In addition to labour force participation, there is evidence to suggest that educational attainment is a key driver of income inequality in the EU-8. But the benefits of higher levels of schooling have been more pronounced in the Czech Republic than in Poland, due to the more polarised educational structure present in the latter. Households of a larger size, a lower number of active earners and a higher number of dependent children have generally been shown to be more prone to income poverty, even though ‘the dependence of household income on the number of active earners decreased considerably in the first phase of the transition in the Czech Republic and Poland, somewhat less in Hungary until 2004’ (Večerník, Citation2012, p. 36). Gender also determines income inequality in the EU-8 and ECE more broadly, as a result of in-work salary differentials (Mysíková, Citation2012), inadequate provisions for parental leave (Fodor & Kispeter, Citation2014) as well as insufficient access to the labour market more broadly (Noelke, Gebel, & Kogan, Citation2012). It has been established that the gender wage gap is higher in the Czech Republic than in Poland and Hungary (Mysíková, Citation2012), with the latter two countries managing to reduce gender-related differences in pay at a higher pace during the post-communist transformation. In addition, inequality is pronounced along ethnic lines in a number of ECE states: the structural discrimination faced by the Roma minority in countries like Hungary and the Czech Republic is well documented in the literature, especially in situations where this group’s economic disadvantage is coupled with instances of spatial marginalisation and ghettoisation (Bouzarovski, Tirado Herrero, Petrova, & Ürge-Vorsatz, Citation2015; Schwarcz, Citation2012). At the same time, standards of living vary significantly among regions, although it has been argued that such differences may stem from demographic and educational attributes at the household scale, rather than place-specific infrastructural features or amenities (Zaidi, Citation2009).

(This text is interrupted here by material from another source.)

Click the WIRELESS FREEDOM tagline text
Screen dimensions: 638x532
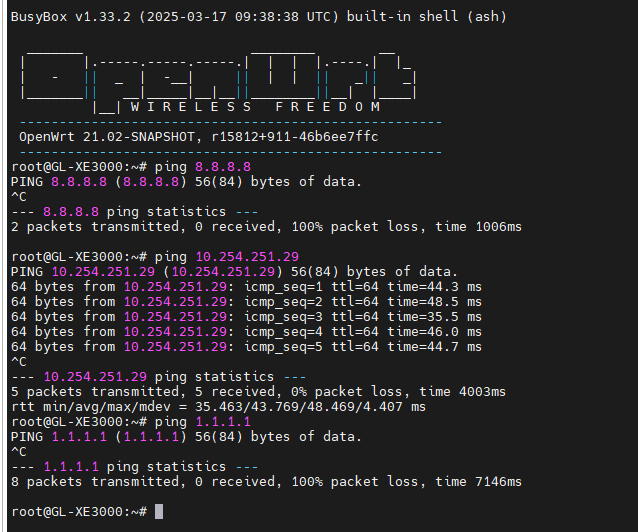pyautogui.click(x=255, y=106)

Countries with higher levels of income inequality are generally characterised by increased degrees of material deprivation, which involves a wider range of dimensions that define participation in society – from the inability to access basic goods and services (including energy), to the absence of key transport, technological and housing amenities (Whelan & Maître, Citation2012). An individual’s health status, the quality of his or her neighbourhood environment, as well as the ability to access public facilities, are also commonly included within such measures. ECE states have recorded significantly higher rates of material deprivation compared to the EU average, especially when it comes to the enforced lack of basic requirements and necessities (Matković, Šućur, & Zrinščak, Citation2007). Here, once again, it is possible to observe significant differences at the international scale, with Bulgaria and Romania located at the lower end of the distribution, and the Czech Republic and Slovenia faring better than most. These cleavages can be attributed to the role of past socio-economic legacies, some of which predate the Second World War. Nevertheless, the patterning of income inequalities in ECE is more diverse than indicators of material deprivation, where post-communist states form a more coherent group within the EU (Aidukaite, Citation2011).

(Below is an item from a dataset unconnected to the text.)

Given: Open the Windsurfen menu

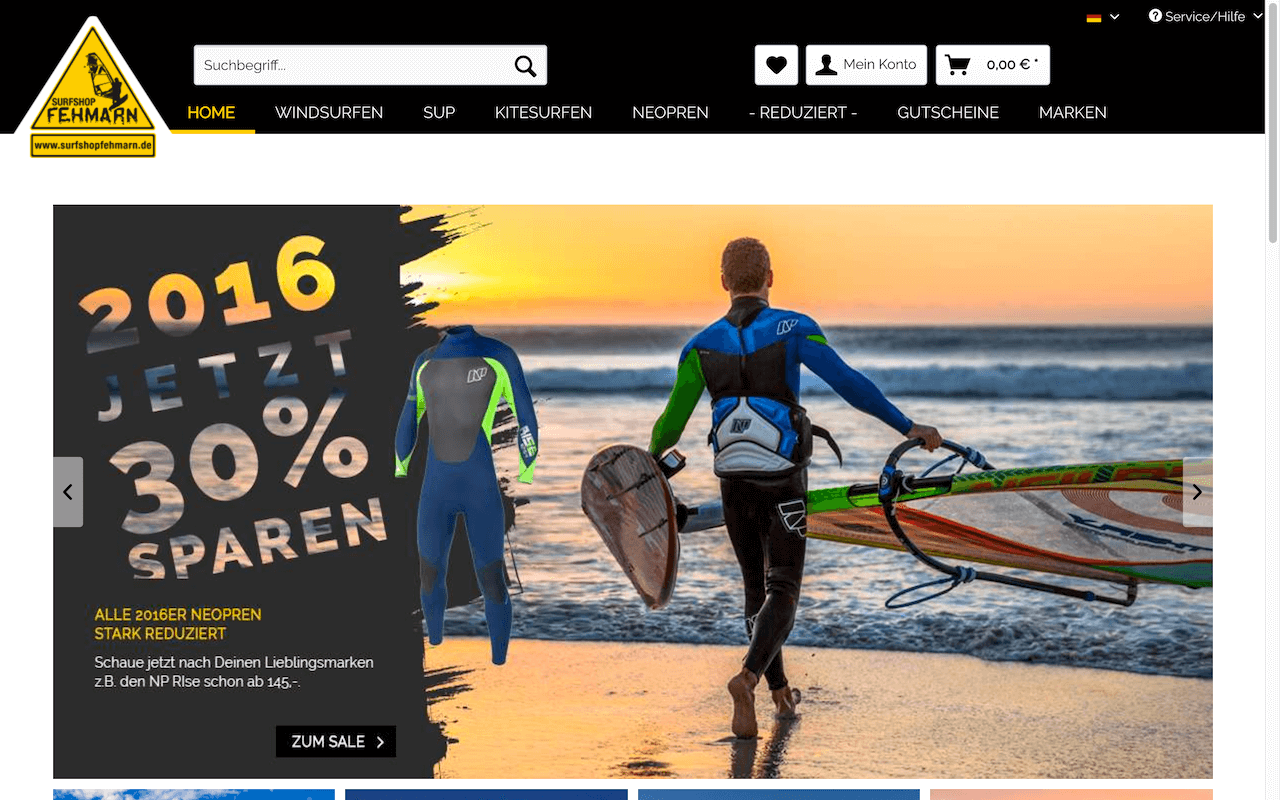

Post-communist energy poverty can be considered a form of material deprivation, as it involves difficulties in securing a needed level of socio-technical amenities within the home (Buzar, Citation2007). As such, it is closely linked to the legacies of infrastructure development and provision stemming from the centrally planned economy. ECE countries inherited a regulatory environment characterised by the dominance of state structures in the planning and operation of energy sector activities. The horizontal and vertical integration of electricity and gas utilities was accompanied by the construction of technological networks that locked ECE economies in a persistent state of hydrocarbon dependence on the former Soviet Union. The post-communist landscape of energy provision and demand was also underpinned by the widespread presence of fossil-fuel powered district heating networks in urban areas (Bouzarovski, Sýkora, & Matoušek, Citation2016), as well as the predominance of coal in the energy consumption mix. There was a focus on the expansion of supply infrastructures – high levels of electrification and gasification were typical – even if the quality of final services was poor and intermittent. At the same time energy prices for households were kept low via a system of indirect subsidies on electricity and gas bills in particular. Metering devices were almost absent, particularly in the case of district heating. The emphasis on heavy industry combined with low energy tariffs to generate unusually high energy intensities in the economy, and a culture in which energy was seen as a freely available good rather than a service associated with a unit price (Bouzarovski, Citation2009, 2010).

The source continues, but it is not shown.